Les signaux contradictoires envoyés par la Commission et le Conseil ne peuvent qu’affaiblir la politique d’élargissement de l’Union, mettant en péril sa crédibilité et renforçant le sentiment dans les Balkans que les avancées sur le chemin vers l’adhésion ne sont conditionnées par les mérites des pays, sinon par des décisions politiques au sein de l’Union même. Par conséquence, la dynamique en faveur des réformes s’en trouve diminuée, de plus en plus de politiciens de la région évoquent une « fatigue des réformes » en contrepartie de la « fatigue de l’élargissement ».

La libéralisation des visas, proposée par la Commission le 15 juillet, et qui abrogerait les visas Schengen pour les citoyens de la Serbie, du Monténégro, et de la Macédoine – la Croatie en bénéficie déjà – semble cependant un premier pas dans la bonne direction vers un encouragement des réformes accomplies. Toutefois, l’on peut craindre la création d’une nouvelle ligne de partage dans les Balkans. Ainsi, ce sont précisément les pays multiethniques, c’est-à-dire en Bosnie et au Kosovo, qui demeurent pour l’instant exclus de la libéralisation car ils ne remplissent pas les critères fixés par la Commission. Or, les Serbes et les Croates de Bosnie, ainsi qu’un nombre de Serbes kosovars, conservent le passeport de leur pays d’origine ethnique, et pourraient ainsi bénéficier de la mesure alors que leurs concitoyens en resteront exclus.

Un regard vers l’avenir

Quel avenir attend les Balkans occidentaux sur le chemin de leur intégration euro-atlantique ? La vocation européenne de tous les pays de la région est claire et a été affirmée à de nombreuses reprises par des hauts responsables européens et nationaux. L’actuelle stagnation du processus, bien que frustrante pour les pays et les populations concernés, ne peut donc être que temporaire.

La récente visite du Vice-Président des États-Unis, Joe Biden, en Bosnie, en Serbie et au Kosovo, peut être interprétée comme tentative d’accélérer l’adhésion des pays de la région à l’Union. S’exprimant très clairement en faveur de l’intégration euro-atlantique des Balkans occidentaux, les États-Unis ont rappelé à leurs partenaires européens l’importance de s’engager dans la stabilisation et le progrès des Balkans occidentaux. La libéralisation des visas pourrait être une première réponse à cet appel. Les États membres auront l’occasion d’approuver cette étape importante dès leur prochain sommet, fin octobre.

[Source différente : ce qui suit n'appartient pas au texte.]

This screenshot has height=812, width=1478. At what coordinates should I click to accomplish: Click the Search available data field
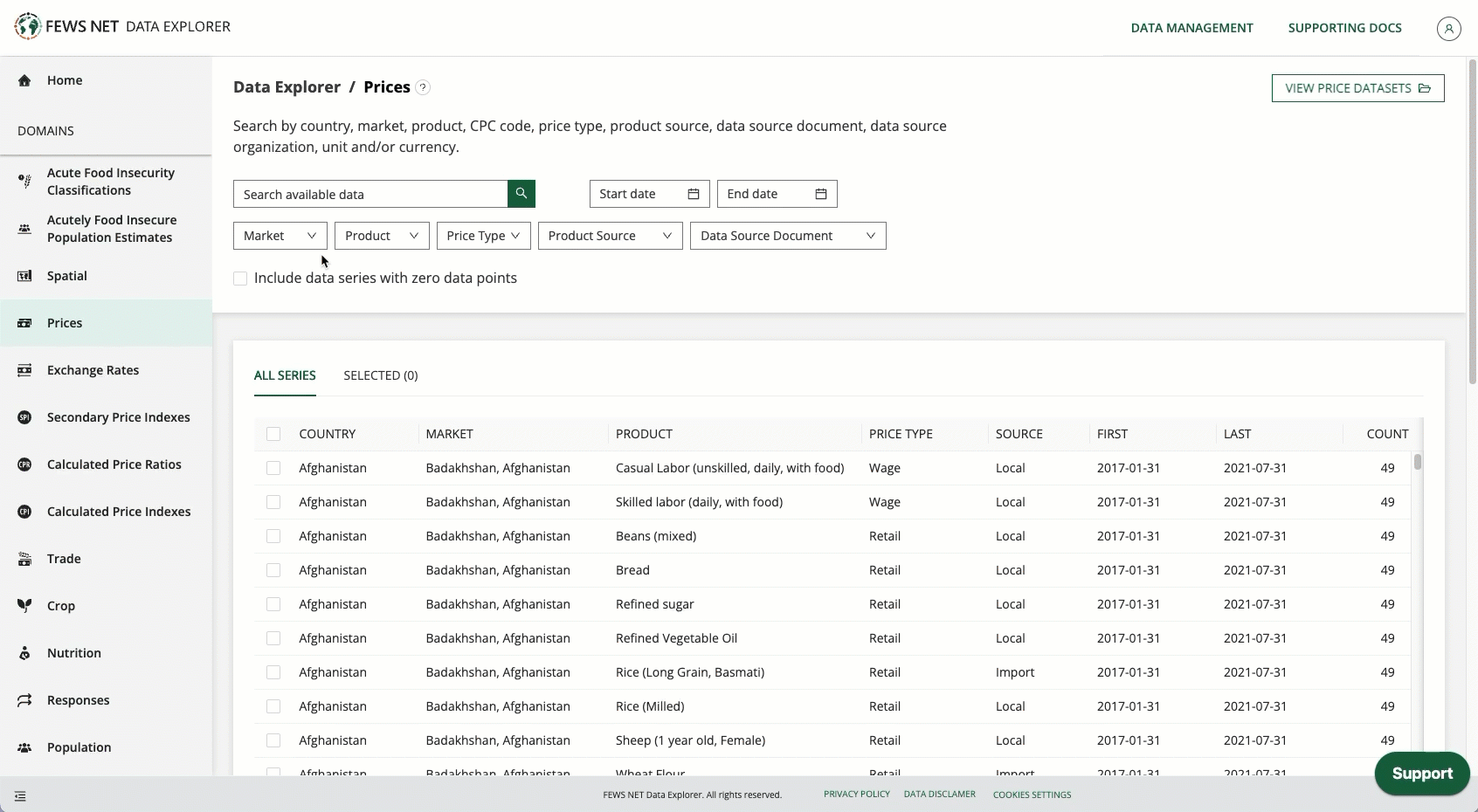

Pour la suite, il reste à voir combien de temps il faudra aux États membres pour vaincre leurs résistances et pour surmonter les conflits qui opposent certains d’entre eux aux futurs entrants. La stratégie d’élargissement 2009-10, qui sera publiée en novembre prochain, permettra à la Commission d’adapter son approche en fonction de l’évolution de ces positions.